The Lord God took the man and put him in the Garden of Eden to work and take care of it.

(Genesis 1:28 & 2:15)

It is an unlikely argument that destroying this earth is beneficial for anyone. As Prof. Sakkie Pretorius, Macquarie’s Deputy Vice-Chancellor (Research), noted in his introduction to Dr Goodall’s talk, ‘there is no planet B’. Dr Goodall openly expressed her distress that the people who would suffer for the way we currently use our planet would be our descendants:

We have not borrowed your future; we’ve stolen it. We are still stealing it.

The problems are evident, the solutions are available, and as Christians we have a God-given responsibility to care for the earth – a responsiblity that is completely compatible with the work of organisations like JGIA. We must work together to save the future of this world.

And yet Jane’s story makes a crucial point about our purpose and identity as humans that will affect our reasons for saving our world. We know now that emotions, tools and even culture are not what make humans special. DNA provides only a marginal chemical difference (despite appearances and a partiality for bananas), and even virtues like charity seem to be a trait that chimps can display, as seen by remarkable cases of chimps adopting lone babies from outside their own families. Our identity as humans does not seem to lie in anything special or unique about how we behave, so where do we get the idea that our purpose is special? Why should we love other people and care for the earth? What drives us?

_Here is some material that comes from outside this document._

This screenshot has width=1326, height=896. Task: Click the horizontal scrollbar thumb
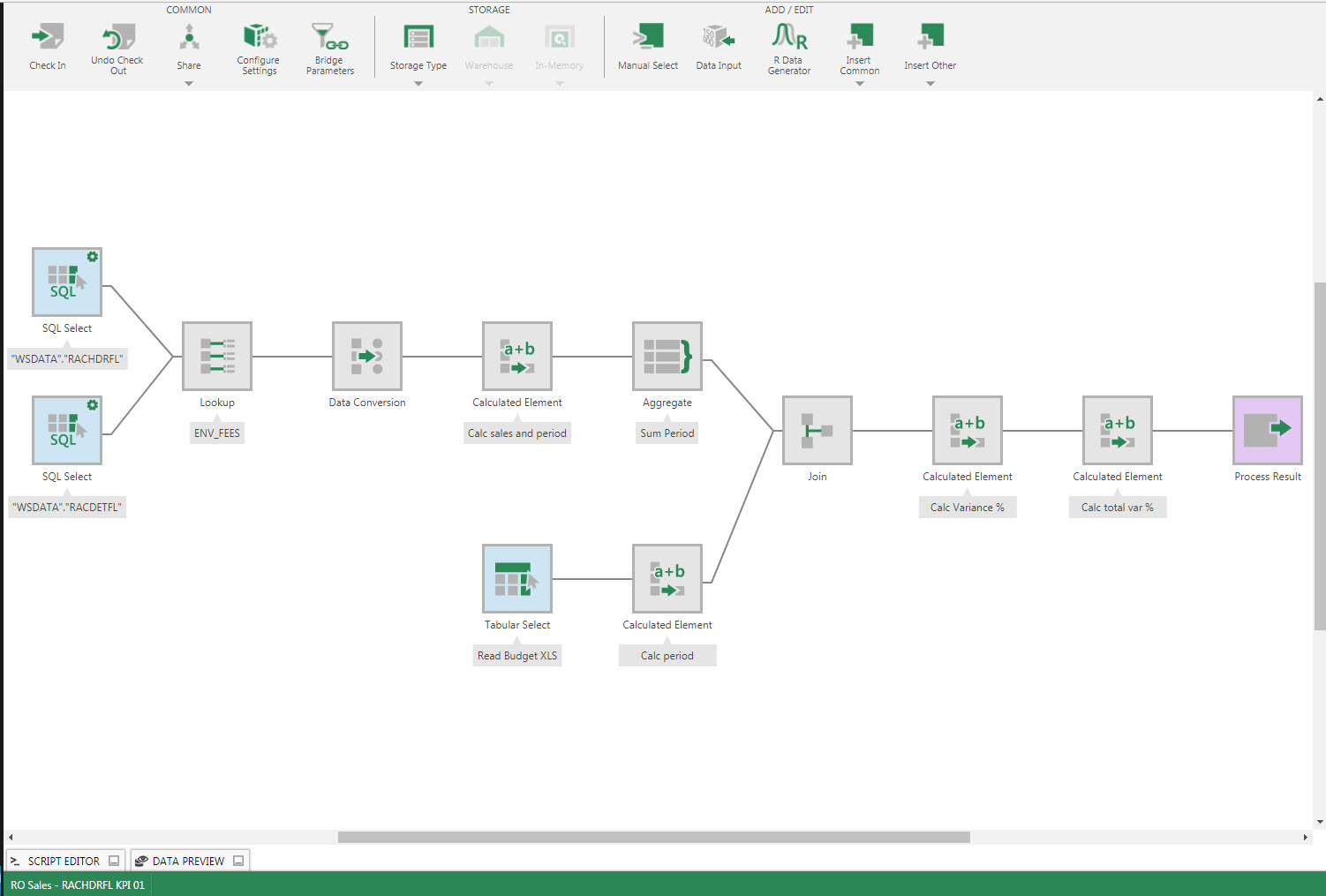(653, 837)
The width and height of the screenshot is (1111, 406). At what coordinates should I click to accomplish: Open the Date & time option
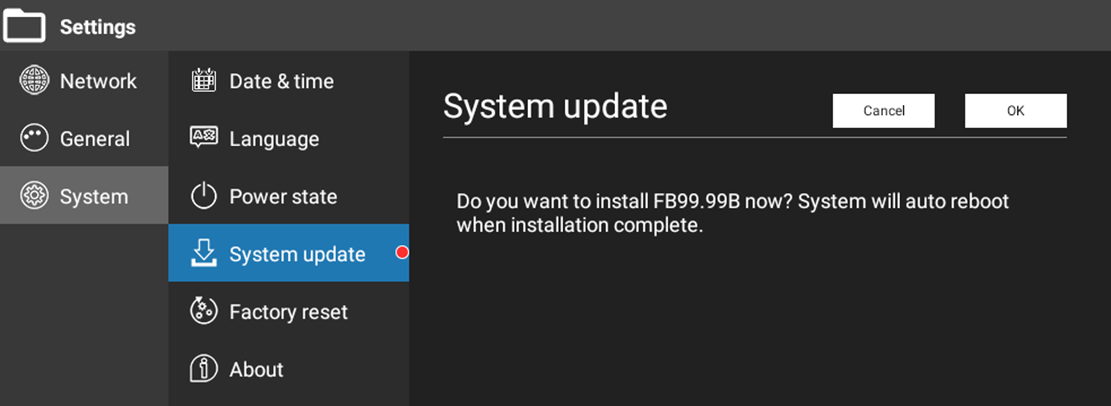point(289,81)
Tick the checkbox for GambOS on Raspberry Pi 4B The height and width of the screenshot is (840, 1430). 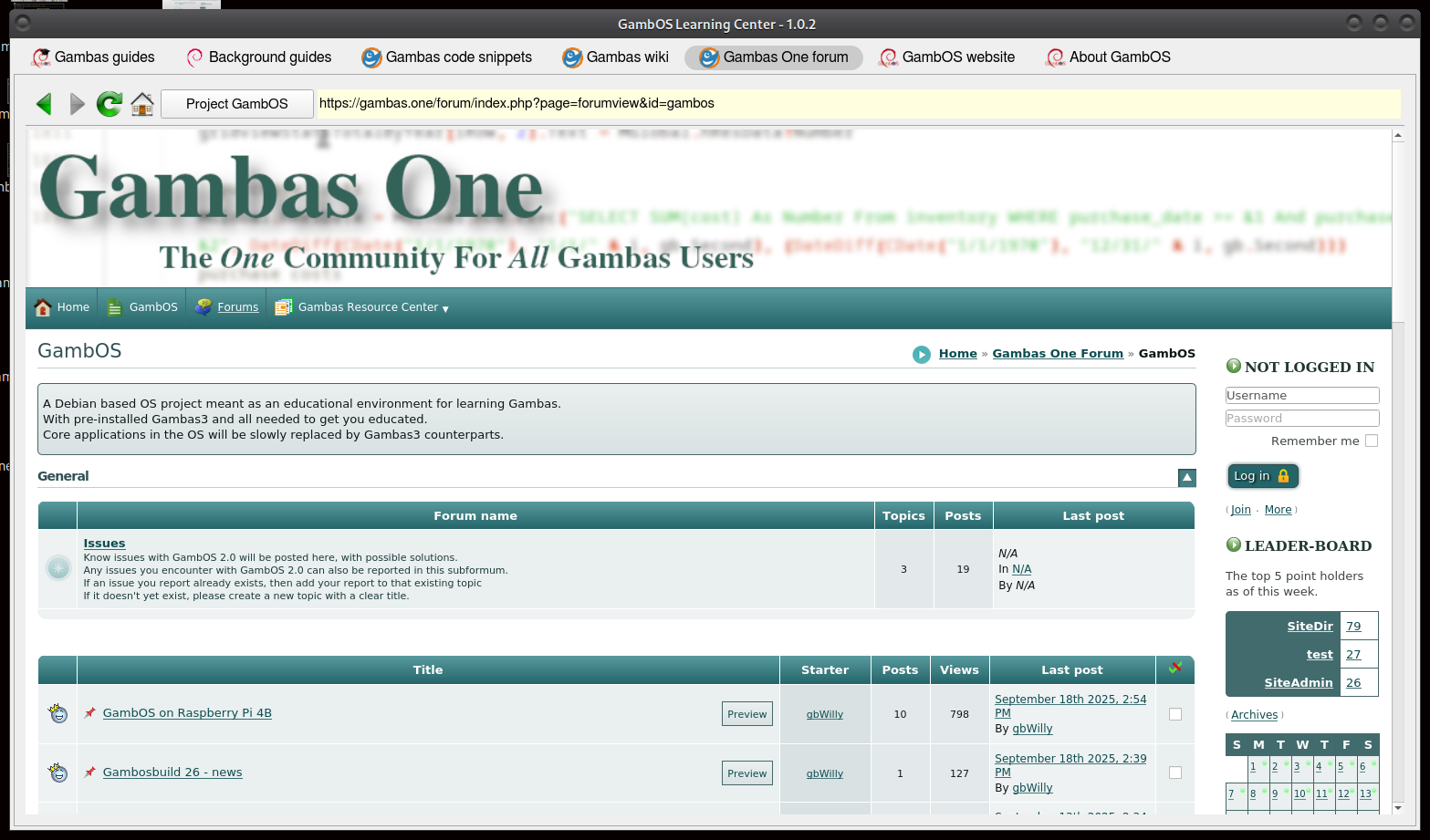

Unable to ask Dr Goodall herself, I asked one of the NSW Roots & Shoots youth leaders what it was that gave Jane the desire to love people and the environment, and the perseverance to accomplish the impossible task of making the future sustainable. What was the source of her indomitable spirit, and more specifically what is the difference between someone like her who goes to Africa and fulfils her dream and someone who would simply give up or not care? She answered that a person’s experience certainly played a part, but making the choice to love, to draw on the indomitable spirit, was an innate characteristic, and Jane just happened to make that choice.

What this implies is that the indomitable spirit lies dormant in some and is alive in others. Thus, Dr Goodall is completely correct: the root causes of most of the world’s environmental problems are human, and unless we find an identity and purpose greater than our tools, culture and capacity to care, we will continue stealing the future. In this regard, the indomitable spirit is not just a dream; it is a necessity.

As Christians, then, we have the greatest reason to work to make our world sustainable: the God of creation has demanded it of us since Genesis, and this is the same God who demands our love for each other. But we also have the greatest confidence that we can conserve our world and carry on in love for one another, even in hardship. We have the indomitable spirit of Philippians 4:13:

I can do everything through him who gives me strength.

Jack Mathieson
is a student at Macquarie University in his third year of studying Anthropology. He grew up with his missionary parents in Central Asia, and moved back to Australia in 2014.